Finally, while sitting under a fig-tree one night in May, Sakyamuni ("Sage of the Sakyas") received enlightenment; and so at the age of 35, seven years after leaving his father's house, Gautama became the Buddha. Denying himself the prospect of attaining final deliverance for himself in the short term, he resolved to make his doctrine known to mankind and thus triumphed over Mara, the Evil One (a figure similar to the Biblical Satan), who had tempted him to enter at once into Nirvana and thus deprive the world of salvation. At Sarnath, near Benares, he set the Wheel of the Law in motion at the request of the god Brahma; and there too he met the five ascetics who had left him, revealed himself to them as the supreme Buddha and delivered his message to them in his Benares sermon. These five disciples thereupon became the first members of the Sangha. the order of monks founded by the Buddha.

For more then 40 years the Bhagavat ("Exalted One") travelled about India preaching his faith and winning many disciples to the "Good Law- (Sad-Dhamma) before dying at Kusinagara at the age of 80. In his last moments he exhorted his disciples in these words: "All that exists is transitory. Continue to strive without respite." Then he rose through successive degrees of meditation and passed into Nirvana. Western scholars date this event about 460 B.C., but various other dates are given in the Buddhist countries. In Sri Lanka the date of the Buddha's final entry into Nirvana is put at 543 B.C., and accordingly the Thai calendar differs from the Gregorian by 543 years - though it also differs from the Sinhalese calendar by a year in consequence of a different method of calculation.

The birth, life and death of the Buddha are the subject of innumerable legends which are frequently represented in Thai art. It is said, for example, that he entered his mother's womb in the form of a white elephant and that at his birth a lotus flower opened and there was an eclipse of the sun.

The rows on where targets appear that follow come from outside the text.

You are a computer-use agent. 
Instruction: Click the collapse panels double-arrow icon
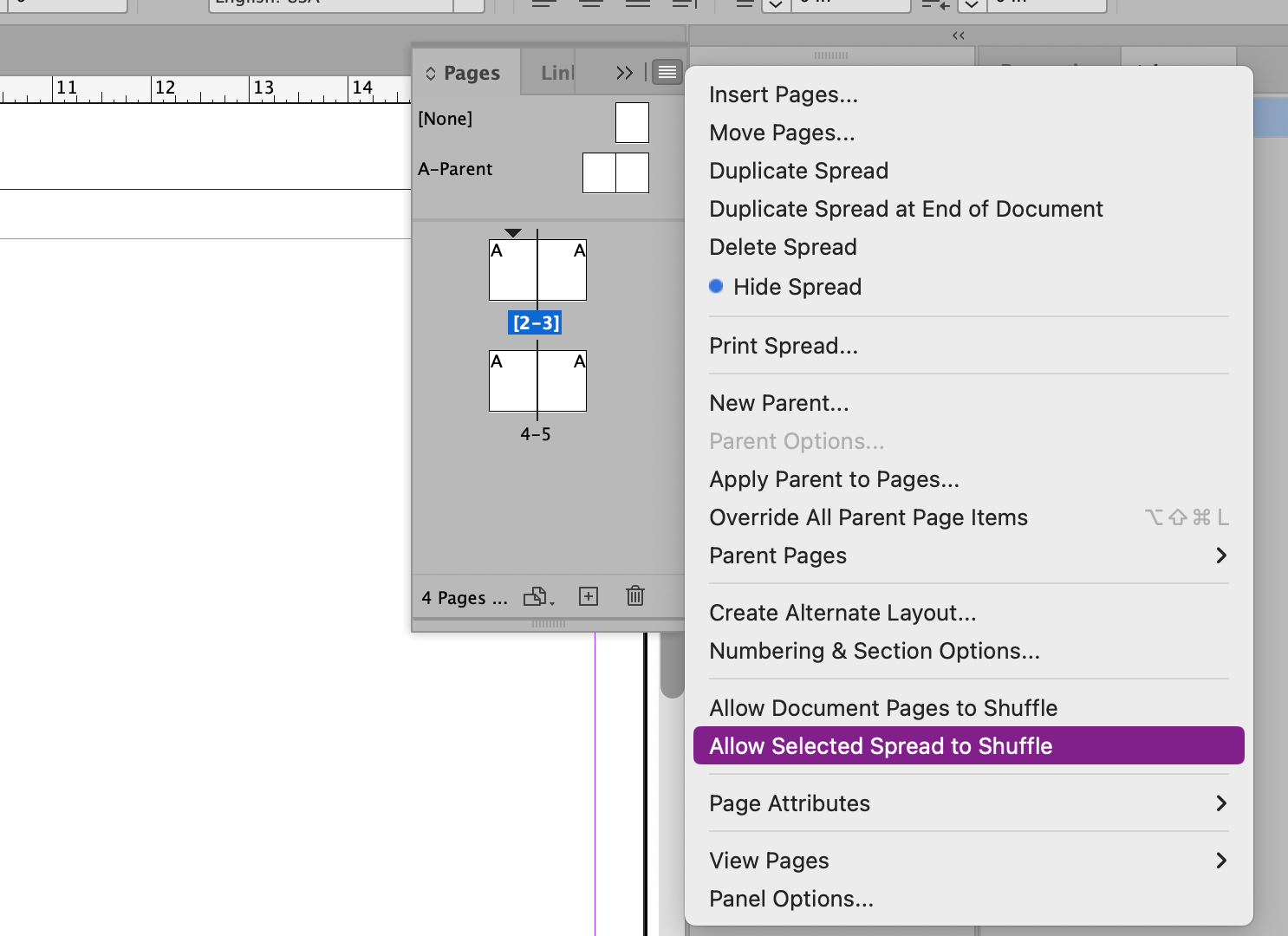957,35
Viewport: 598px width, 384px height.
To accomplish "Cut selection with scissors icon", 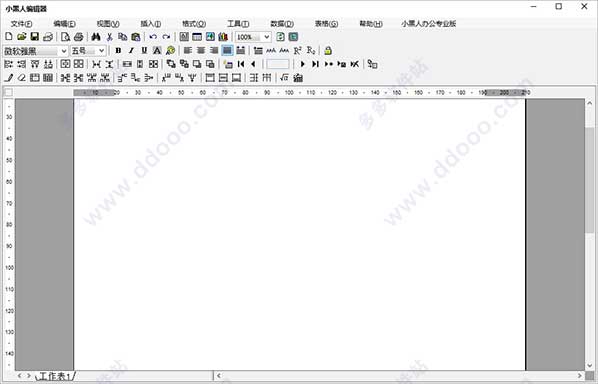I will click(109, 37).
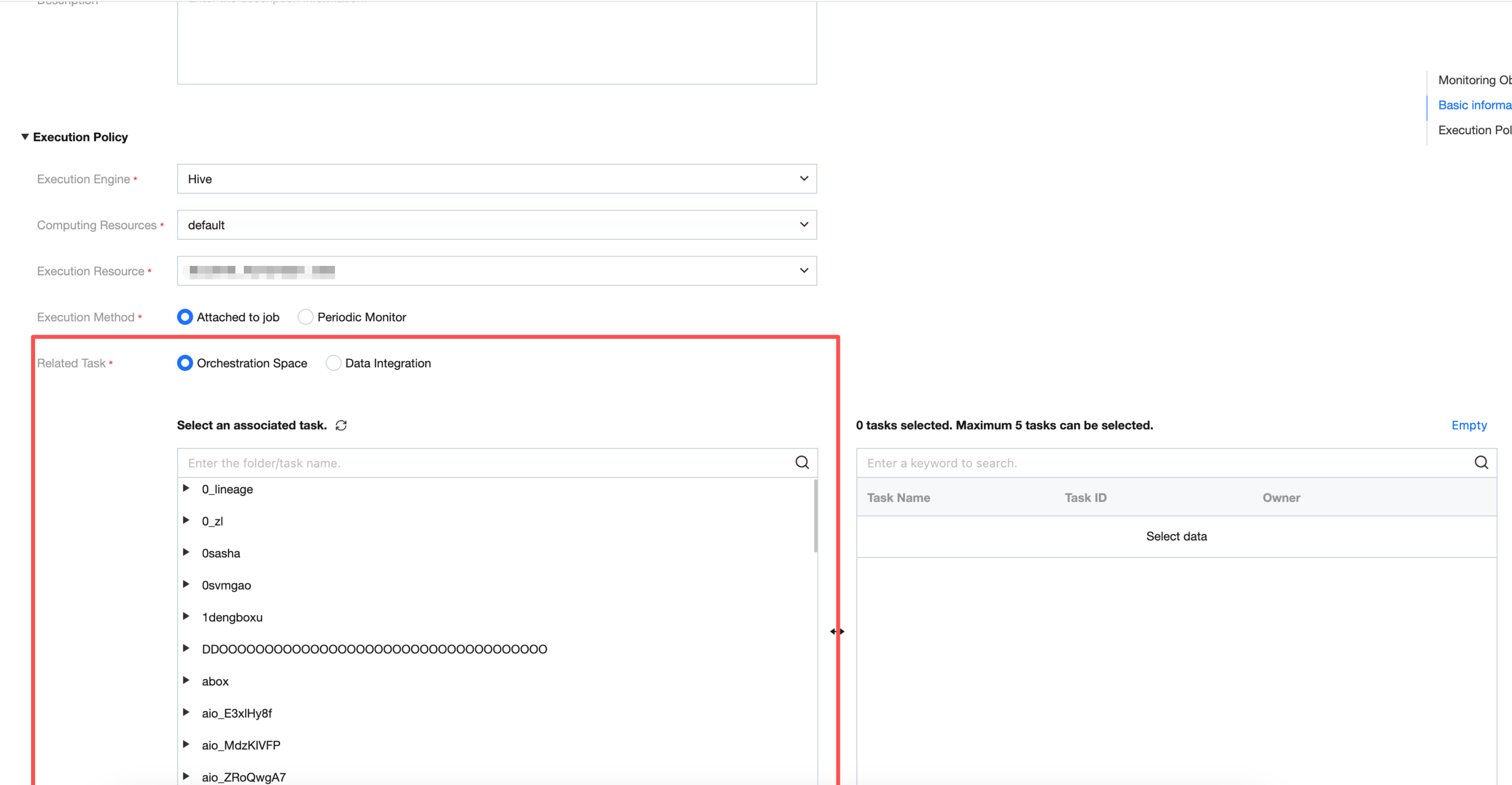Click the task tree vertical scrollbar
1512x785 pixels.
(x=815, y=517)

Buddhism spread rapidly throughout India, but very soon different schools emerged with divergent views on certain points - a consequence of the fact that the Buddha's message was at first transmitted orally by his monks. According to Sinhalese tradition the Buddha's precepts on his doctrine and on monastic discipline were established by a council. Thereafter, however, a schism arose, and two other councils were held at which the adherents of the "Doctrine of the Elders" (Theravada) finally laid down the canon of the Buddha's teachings (suttas) in the Tipitaka or Tripitaka ("Three Baskets"). King Vattagamani had this canon written down in Maghadi, a language which Ceylonese tradition holds to be Pali: at any rate the version which has come down to us is in Pali.